From 3971ca4a8cddb3e12f7afadaade7e3e61861f38a Mon Sep 17 00:00:00 2001
From: jreback <jeff@reback.net>
Date: Wed, 4 Dec 2013 11:16:47 -0500
Subject: [PATCH] BUG: fix stata unicode issues on win32

---
 pandas/io/stata.py            | 38 ++++++++++++++++++++++++++++++--
 pandas/io/tests/test_stata.py | 41 +++++++++++++++++++++++++++++++++++
 2 files changed, 77 insertions(+), 2 deletions(-)

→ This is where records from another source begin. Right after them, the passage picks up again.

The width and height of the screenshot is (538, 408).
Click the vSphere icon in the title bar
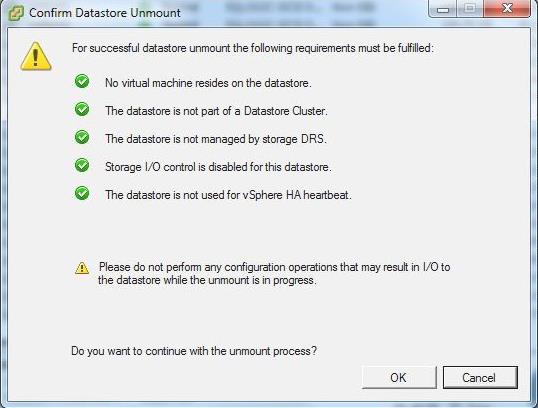pyautogui.click(x=16, y=13)
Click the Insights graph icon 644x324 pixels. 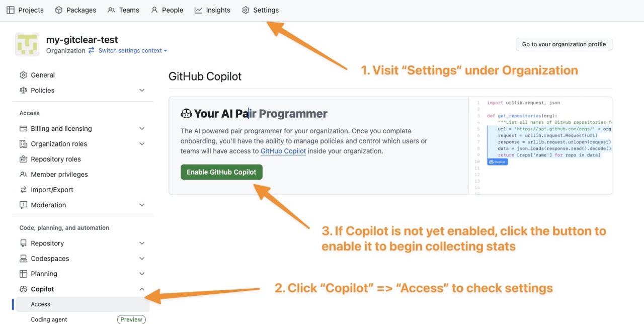pyautogui.click(x=198, y=10)
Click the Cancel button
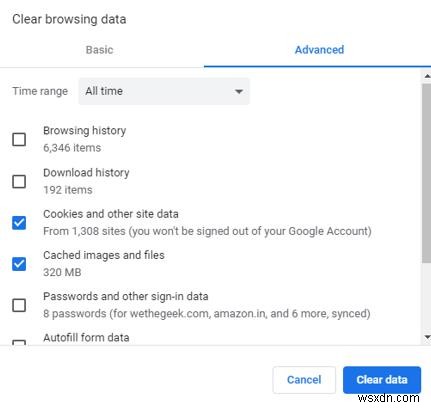 304,380
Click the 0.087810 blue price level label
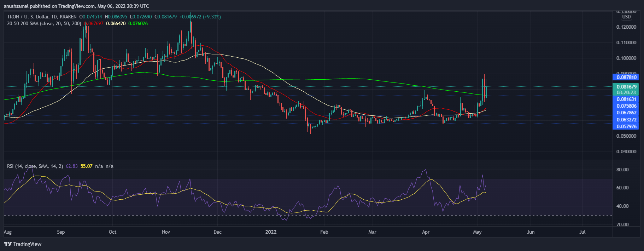Viewport: 644px width, 251px height. click(626, 77)
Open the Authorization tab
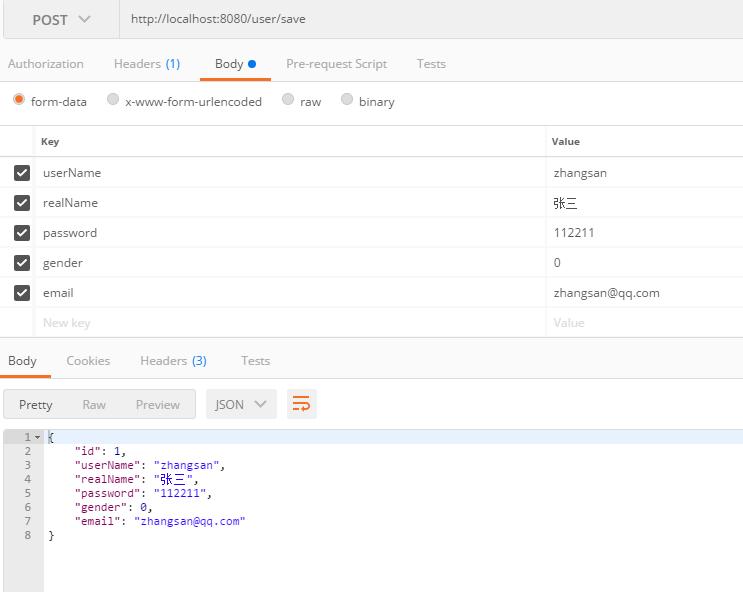The width and height of the screenshot is (743, 592). [x=46, y=64]
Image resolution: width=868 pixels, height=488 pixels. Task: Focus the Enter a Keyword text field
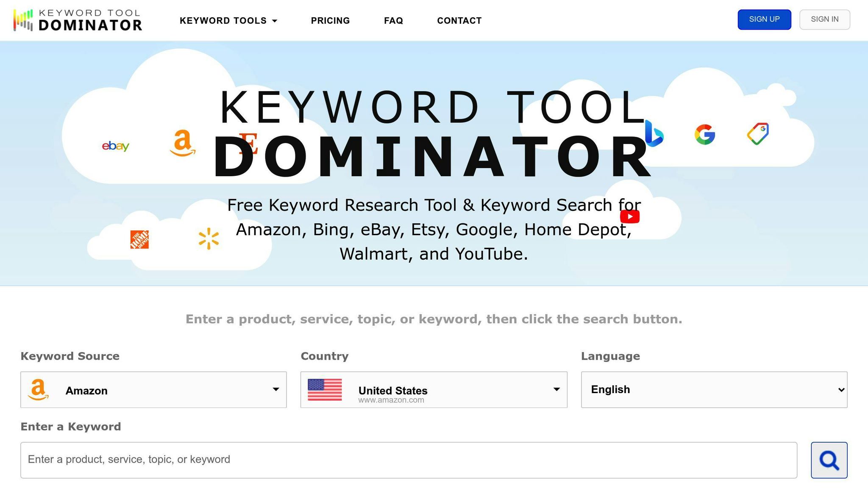point(409,460)
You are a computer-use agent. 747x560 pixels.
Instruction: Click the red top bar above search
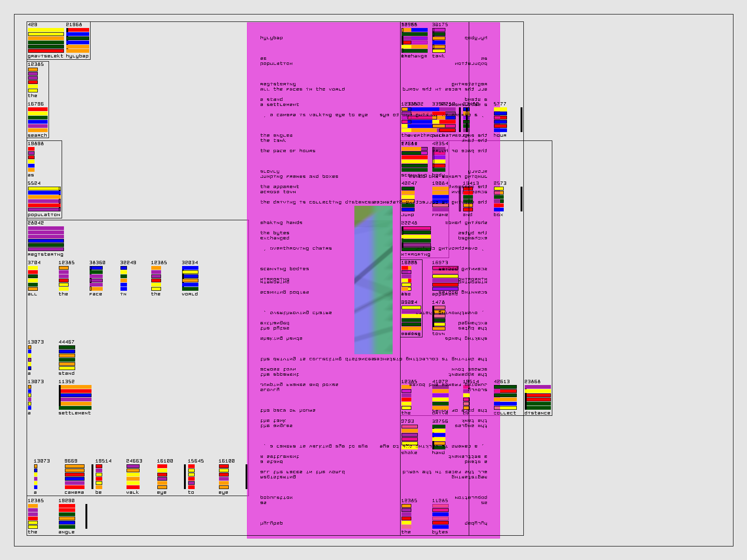[x=37, y=109]
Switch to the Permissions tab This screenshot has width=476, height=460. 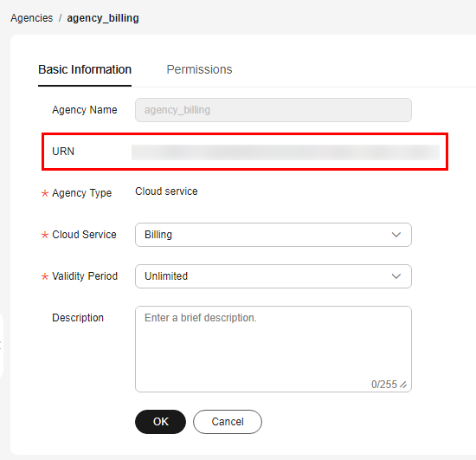click(199, 69)
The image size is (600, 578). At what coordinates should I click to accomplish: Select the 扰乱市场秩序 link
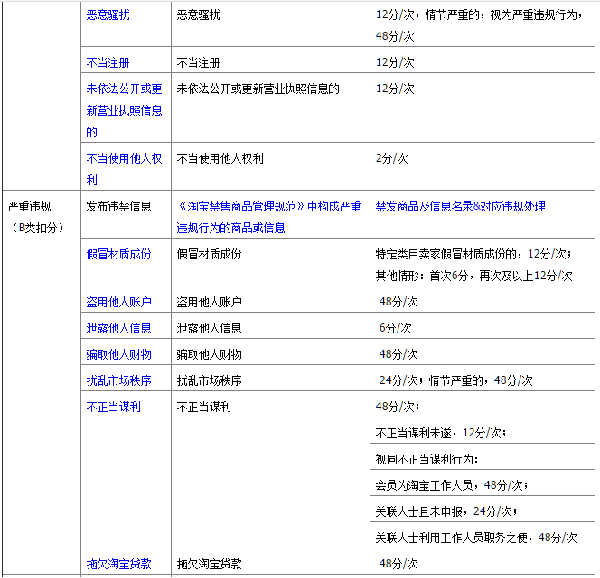coord(118,381)
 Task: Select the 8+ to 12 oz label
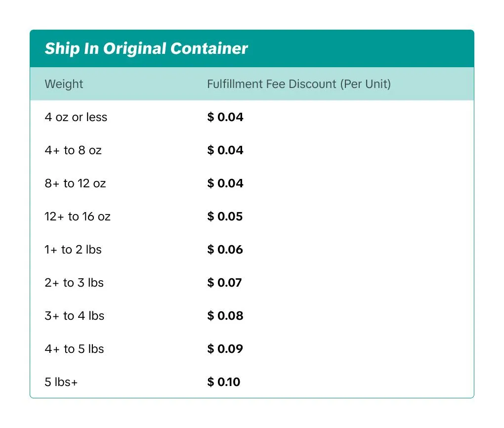75,183
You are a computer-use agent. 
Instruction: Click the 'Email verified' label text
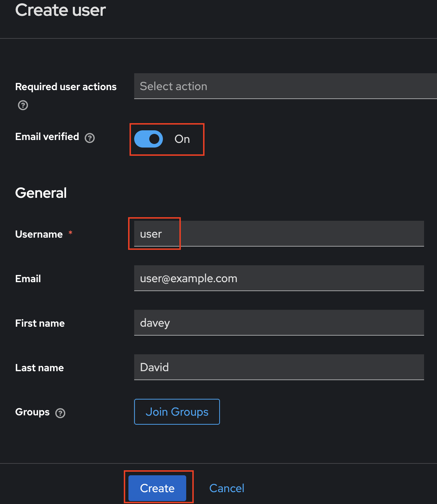(47, 137)
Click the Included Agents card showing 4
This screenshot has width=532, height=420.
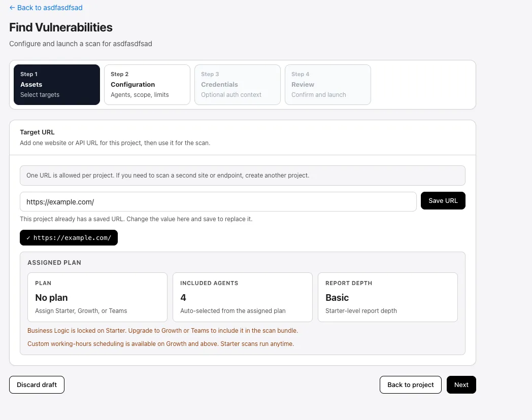pyautogui.click(x=242, y=297)
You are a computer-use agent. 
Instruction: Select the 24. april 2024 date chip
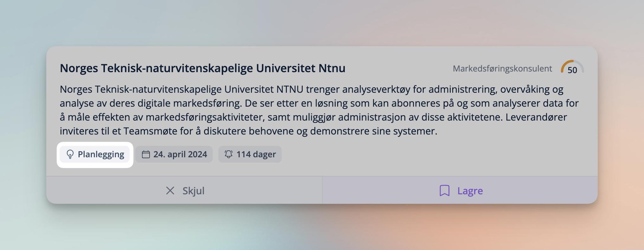(x=174, y=154)
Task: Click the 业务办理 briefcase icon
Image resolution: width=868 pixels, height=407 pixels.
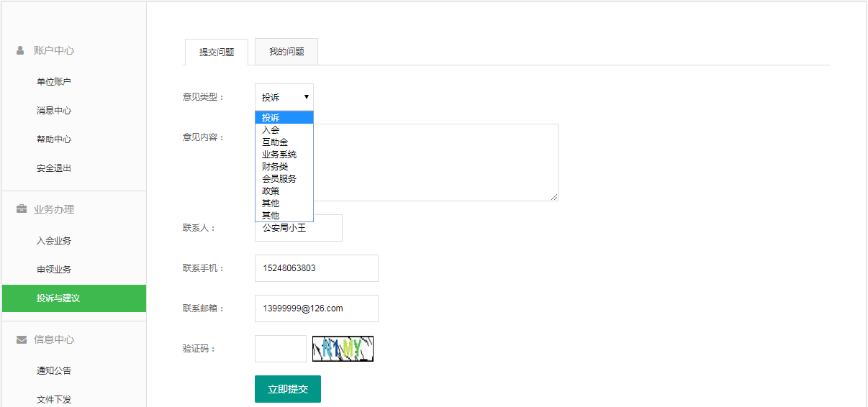Action: 22,209
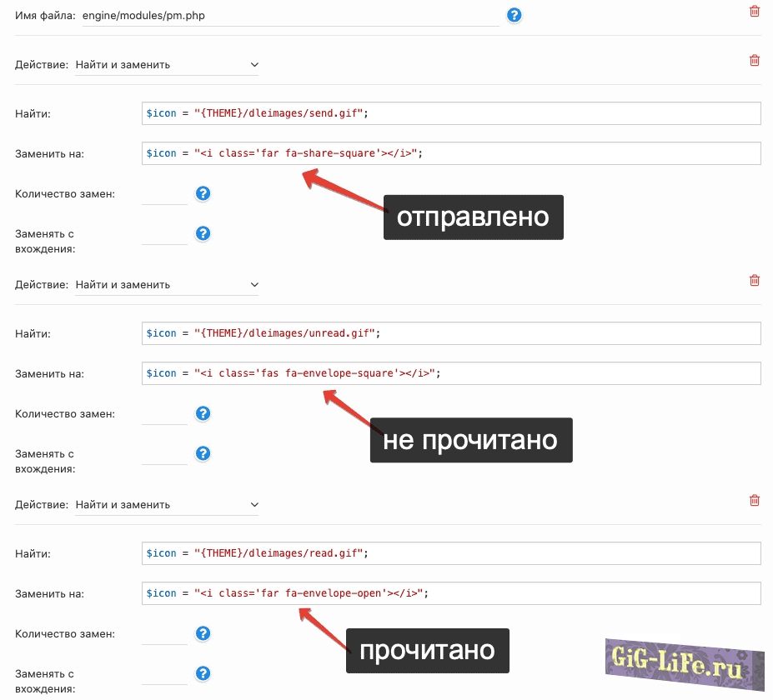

diff --git a/pandas/io/stata.py b/pandas/io/stata.py
index 1d0d1d17ec631..064b95293e721 100644
--- a/pandas/io/stata.py
+++ b/pandas/io/stata.py
@@ -19,9 +19,9 @@
 from pandas.core.series import Series
 from pandas.core.categorical import Categorical
 import datetime
-from pandas import compat
+from pandas import compat, isnull
 from pandas.compat import long, lrange, lmap, lzip
-from pandas import isnull
+from pandas.core import common as com
 from pandas.io.common import get_filepath_or_buffer
 
 
@@ -957,6 +957,40 @@ def _write_descriptors(self, typlist=None, varlist=None, srtlist=None,
             self._write(typ)
 
         # varlist, length 33*nvar, char array, null terminated
+<<<<<<< Updated upstream
+=======
+        converted_names = []
+        duplicate_var_id = 0
+        for j, name in enumerate(self.varlist):
+            orig_name = name
+            # Replaces all characters disallowed in .dta format by their integral representation.
+            for c in name:
+                if (c < 'A' or c > 'Z') and (c < 'a' or c > 'z') and (c < '0' or c > '9') and c != '_':
+                    name = name.replace(c, '_')
+
+            # Variable name may not start with a number
+            if name[0] > '0' and name[0] < '9':
+                name = '_' + name
+
+            name = name[:min(len(name), 32)]
+
+            if not name == orig_name:
+                # check for duplicates
+                while self.varlist.count(name) > 0:
+                    # prepend ascending number to avoid duplicates
+                    name = '_' + str(duplicate_var_id) + name
+                    name = name[:min(len(name), 32)]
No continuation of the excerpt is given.